A story was often told in our family about my Aunt Mary. She was engaged in one of these games of Biblical memorization. The game had gone on for some time and she was on a roll, spitting out all the memorized verses she had crammed into her, now throbbing, brain. It must have been a single elimination of Biblical wizardry. The person in front of her stood at the ready with, as every one knows, the shortest verse in the Bible, John 11:35: “Jesus wept.” She had nothing left in her scriptural artillery, but determined not to go down in humiliating defeat, she answered: “He sure did.”

I don’t know who the winners were in the Bible Bee that happened over the weekend. From the article, they all seemed well prepared, having spent countless hours memorizing and discussing the verses with their families. There was both a written and spoken part to the competition. I imagined family dinners: “I am the Bread of Life.” “John 6:35!” ” For when I was hungry you gave me food.” “Matthew 25:35!” “It is the bread the Lord has given you to eat.” “Exodus 16:15!” And on it would go as chicken and mashed potatoes, bread and butter, and jugs of milk were passed to hungry, thankful people.

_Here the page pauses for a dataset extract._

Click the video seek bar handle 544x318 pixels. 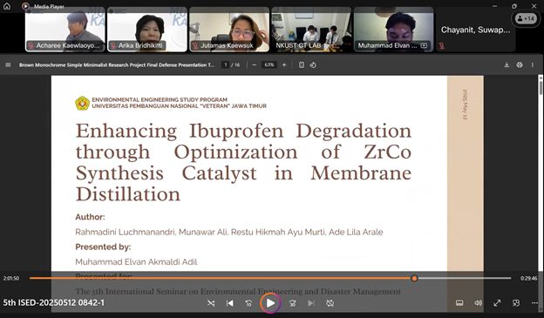point(414,278)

I pray it was a good and grace-filled experience for them all. I am thankful that there are those who have the ability, and the desire, to do this work. Though I am not one of them, I still long to stand at the pulpit with nothing but the scripture of memory in my hand and hear someone yell “Home Run!”

Flesh and Breath

“The Spirit of God made me what I am, the breath of God gave me life!” Job 33:4

This past Sunday our church community was blessed to have storyteller Kevin Kling with us to further Illuminate our theme of ‘A Story to Stand On’. What a gifted human being he is! The ways in which he can weave a story that makes you laugh down to the tips of your toes, and then in the next minute turn to a subject of such depth and poignancy that you want to weep, is a testament to his talent. And permeating it all is a humility and a full-bodied grace that is, quite simply, like being in the presence of a shaman.

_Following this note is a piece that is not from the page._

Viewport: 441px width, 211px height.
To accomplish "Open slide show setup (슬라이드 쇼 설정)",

The stories he told chronicled his experiences of being struck by lightning, the wisdom and diversity of the love for his two grandmothers, the difference in telling a story in Minnesota and in New York, and his motorcycle accident that left him with a permanent disability. All were very full and inspiring stories.

But the one statement that had me running for a scrap piece of paper and a pencil was his description of the Bible. He made it while talking about the gift of the oral storytelling tradition. He pointed out the power of stories that had their first lives, not on a printed page, but as tales passed down from person to person around fires and food laden tables, over tankards of mead and as tales that lured children(and adults) to sleep.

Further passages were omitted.